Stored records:
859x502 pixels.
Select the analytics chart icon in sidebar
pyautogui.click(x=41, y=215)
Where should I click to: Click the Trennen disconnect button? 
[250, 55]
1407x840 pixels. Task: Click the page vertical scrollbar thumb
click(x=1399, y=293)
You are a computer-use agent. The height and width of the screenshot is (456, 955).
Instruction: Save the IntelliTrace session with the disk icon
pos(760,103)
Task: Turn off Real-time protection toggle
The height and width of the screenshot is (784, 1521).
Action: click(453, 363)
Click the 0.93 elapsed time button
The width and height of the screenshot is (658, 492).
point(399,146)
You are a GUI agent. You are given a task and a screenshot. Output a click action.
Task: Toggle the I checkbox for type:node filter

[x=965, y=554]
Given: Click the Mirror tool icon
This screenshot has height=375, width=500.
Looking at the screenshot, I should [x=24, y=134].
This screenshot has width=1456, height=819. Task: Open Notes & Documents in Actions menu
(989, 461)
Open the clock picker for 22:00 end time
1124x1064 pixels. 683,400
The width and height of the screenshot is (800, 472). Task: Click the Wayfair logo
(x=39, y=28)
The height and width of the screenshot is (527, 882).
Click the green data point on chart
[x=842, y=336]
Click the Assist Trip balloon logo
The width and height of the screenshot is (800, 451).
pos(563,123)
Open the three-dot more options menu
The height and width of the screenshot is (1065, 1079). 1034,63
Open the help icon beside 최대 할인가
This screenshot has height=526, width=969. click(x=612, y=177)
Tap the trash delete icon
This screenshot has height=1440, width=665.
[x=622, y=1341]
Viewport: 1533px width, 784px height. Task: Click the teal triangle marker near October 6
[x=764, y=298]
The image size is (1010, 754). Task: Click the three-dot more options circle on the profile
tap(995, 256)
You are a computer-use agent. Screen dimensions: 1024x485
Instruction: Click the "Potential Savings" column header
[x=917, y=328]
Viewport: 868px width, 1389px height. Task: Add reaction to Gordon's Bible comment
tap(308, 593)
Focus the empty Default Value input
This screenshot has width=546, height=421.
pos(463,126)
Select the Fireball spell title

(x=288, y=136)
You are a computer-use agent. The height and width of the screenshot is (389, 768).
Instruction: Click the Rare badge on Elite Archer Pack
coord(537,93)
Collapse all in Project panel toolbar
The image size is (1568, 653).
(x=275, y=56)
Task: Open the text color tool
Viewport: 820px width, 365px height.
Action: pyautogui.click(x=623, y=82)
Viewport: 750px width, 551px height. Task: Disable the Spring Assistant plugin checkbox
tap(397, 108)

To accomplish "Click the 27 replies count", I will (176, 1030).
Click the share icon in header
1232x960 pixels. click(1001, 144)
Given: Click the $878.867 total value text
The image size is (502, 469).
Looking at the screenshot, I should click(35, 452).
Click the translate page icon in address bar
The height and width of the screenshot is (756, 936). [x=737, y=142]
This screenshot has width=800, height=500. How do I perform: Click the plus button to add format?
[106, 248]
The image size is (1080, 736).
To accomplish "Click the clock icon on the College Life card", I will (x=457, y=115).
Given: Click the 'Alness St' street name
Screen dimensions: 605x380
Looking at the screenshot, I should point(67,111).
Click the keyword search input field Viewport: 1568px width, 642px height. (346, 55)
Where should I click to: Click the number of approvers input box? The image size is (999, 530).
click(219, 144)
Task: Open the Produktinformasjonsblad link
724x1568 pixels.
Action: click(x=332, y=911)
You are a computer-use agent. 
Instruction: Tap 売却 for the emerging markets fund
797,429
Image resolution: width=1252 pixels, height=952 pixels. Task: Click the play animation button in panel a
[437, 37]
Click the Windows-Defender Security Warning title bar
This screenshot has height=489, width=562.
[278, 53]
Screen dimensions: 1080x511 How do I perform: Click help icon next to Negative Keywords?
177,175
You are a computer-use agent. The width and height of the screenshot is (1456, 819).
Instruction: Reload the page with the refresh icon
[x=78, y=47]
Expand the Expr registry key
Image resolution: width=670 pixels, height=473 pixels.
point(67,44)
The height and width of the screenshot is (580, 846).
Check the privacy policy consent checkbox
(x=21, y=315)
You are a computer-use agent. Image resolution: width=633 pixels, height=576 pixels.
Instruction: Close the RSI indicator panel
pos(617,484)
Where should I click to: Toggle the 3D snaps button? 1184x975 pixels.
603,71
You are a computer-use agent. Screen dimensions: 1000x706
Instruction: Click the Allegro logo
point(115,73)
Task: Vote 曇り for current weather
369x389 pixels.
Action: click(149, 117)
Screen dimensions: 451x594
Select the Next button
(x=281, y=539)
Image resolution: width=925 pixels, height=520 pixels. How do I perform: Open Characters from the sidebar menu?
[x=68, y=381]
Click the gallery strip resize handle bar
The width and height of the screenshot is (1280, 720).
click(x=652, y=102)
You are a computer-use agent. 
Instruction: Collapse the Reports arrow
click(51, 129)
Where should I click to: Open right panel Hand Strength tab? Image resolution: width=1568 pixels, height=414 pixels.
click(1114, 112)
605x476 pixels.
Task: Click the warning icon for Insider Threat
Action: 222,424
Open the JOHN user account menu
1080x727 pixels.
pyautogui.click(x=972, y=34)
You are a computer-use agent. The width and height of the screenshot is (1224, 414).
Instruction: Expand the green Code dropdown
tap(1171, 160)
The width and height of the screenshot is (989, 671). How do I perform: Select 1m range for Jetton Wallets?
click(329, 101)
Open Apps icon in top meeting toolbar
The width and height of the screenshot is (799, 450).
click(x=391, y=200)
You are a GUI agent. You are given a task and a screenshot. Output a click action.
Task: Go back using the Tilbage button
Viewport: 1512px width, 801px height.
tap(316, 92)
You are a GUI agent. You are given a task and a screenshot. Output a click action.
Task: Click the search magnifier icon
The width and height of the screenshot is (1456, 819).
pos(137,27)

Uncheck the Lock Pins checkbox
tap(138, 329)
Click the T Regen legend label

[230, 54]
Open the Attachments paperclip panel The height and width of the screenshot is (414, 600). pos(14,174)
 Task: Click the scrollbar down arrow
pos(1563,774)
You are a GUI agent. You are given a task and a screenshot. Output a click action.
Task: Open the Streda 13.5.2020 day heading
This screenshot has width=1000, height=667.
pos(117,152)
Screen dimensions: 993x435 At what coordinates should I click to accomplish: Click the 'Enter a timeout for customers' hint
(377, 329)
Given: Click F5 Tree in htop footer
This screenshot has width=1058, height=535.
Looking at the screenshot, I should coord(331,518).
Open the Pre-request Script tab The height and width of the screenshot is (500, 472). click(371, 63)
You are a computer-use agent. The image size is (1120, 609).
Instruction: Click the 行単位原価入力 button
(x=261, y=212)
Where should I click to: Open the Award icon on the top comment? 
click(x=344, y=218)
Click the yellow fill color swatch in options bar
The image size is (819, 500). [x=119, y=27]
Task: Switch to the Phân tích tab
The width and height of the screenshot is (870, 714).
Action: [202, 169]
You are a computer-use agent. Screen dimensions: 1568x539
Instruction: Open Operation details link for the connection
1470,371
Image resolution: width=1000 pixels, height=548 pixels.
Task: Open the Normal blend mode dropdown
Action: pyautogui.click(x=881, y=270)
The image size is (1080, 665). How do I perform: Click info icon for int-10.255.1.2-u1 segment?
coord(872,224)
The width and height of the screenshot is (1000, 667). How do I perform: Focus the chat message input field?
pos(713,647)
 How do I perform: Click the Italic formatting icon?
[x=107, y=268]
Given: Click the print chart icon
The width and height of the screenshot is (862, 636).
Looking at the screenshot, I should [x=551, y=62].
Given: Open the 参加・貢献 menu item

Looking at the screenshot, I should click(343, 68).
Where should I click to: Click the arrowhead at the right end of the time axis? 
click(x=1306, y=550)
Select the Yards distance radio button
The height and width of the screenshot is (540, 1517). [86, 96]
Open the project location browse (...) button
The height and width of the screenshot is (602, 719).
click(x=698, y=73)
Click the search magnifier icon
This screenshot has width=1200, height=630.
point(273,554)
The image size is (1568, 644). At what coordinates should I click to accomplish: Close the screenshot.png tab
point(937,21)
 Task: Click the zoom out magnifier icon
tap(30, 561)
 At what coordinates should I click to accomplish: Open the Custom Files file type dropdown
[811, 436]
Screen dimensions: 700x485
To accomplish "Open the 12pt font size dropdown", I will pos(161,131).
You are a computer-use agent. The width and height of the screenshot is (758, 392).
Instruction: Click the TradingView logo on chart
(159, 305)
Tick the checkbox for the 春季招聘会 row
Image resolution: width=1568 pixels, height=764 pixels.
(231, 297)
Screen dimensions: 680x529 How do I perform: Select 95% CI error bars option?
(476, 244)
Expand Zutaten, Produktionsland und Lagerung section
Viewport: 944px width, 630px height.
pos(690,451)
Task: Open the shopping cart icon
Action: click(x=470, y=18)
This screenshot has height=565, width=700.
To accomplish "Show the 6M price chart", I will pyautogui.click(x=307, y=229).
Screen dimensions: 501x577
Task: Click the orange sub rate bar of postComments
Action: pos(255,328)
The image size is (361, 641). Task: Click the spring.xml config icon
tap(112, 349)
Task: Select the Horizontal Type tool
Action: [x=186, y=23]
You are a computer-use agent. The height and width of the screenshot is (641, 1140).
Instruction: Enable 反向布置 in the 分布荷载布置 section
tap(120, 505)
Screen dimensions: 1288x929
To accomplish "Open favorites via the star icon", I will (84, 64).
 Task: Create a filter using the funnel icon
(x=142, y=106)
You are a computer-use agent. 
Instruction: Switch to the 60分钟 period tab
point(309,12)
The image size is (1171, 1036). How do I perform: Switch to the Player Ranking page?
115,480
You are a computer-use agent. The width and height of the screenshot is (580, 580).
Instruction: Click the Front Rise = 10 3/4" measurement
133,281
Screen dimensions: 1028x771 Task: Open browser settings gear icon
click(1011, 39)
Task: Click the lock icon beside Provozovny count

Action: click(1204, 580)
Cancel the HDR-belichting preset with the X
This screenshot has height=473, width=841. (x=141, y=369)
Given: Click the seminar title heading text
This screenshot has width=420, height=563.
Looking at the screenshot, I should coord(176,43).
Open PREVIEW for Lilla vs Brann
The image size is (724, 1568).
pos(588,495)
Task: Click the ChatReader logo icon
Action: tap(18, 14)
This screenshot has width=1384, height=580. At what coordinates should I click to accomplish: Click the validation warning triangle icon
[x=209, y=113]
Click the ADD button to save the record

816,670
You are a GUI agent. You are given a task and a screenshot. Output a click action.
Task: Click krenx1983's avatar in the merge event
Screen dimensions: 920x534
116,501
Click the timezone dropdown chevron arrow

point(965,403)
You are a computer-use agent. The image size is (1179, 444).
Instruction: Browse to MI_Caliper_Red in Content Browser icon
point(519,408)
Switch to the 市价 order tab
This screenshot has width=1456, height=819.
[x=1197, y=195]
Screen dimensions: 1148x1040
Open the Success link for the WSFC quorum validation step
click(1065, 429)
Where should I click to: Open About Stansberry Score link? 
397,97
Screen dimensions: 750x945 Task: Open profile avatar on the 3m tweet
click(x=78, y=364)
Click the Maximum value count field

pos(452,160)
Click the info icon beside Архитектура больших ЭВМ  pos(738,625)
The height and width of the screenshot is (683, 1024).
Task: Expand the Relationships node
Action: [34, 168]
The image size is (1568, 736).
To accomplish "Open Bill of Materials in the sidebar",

▶ _Required work_
Throughout the data above, report every line that contains the string "text".

▶ _Response area_
Task: Open the text color tool
Given: Click the $878.867 total value text
Given: Click the seminar title heading text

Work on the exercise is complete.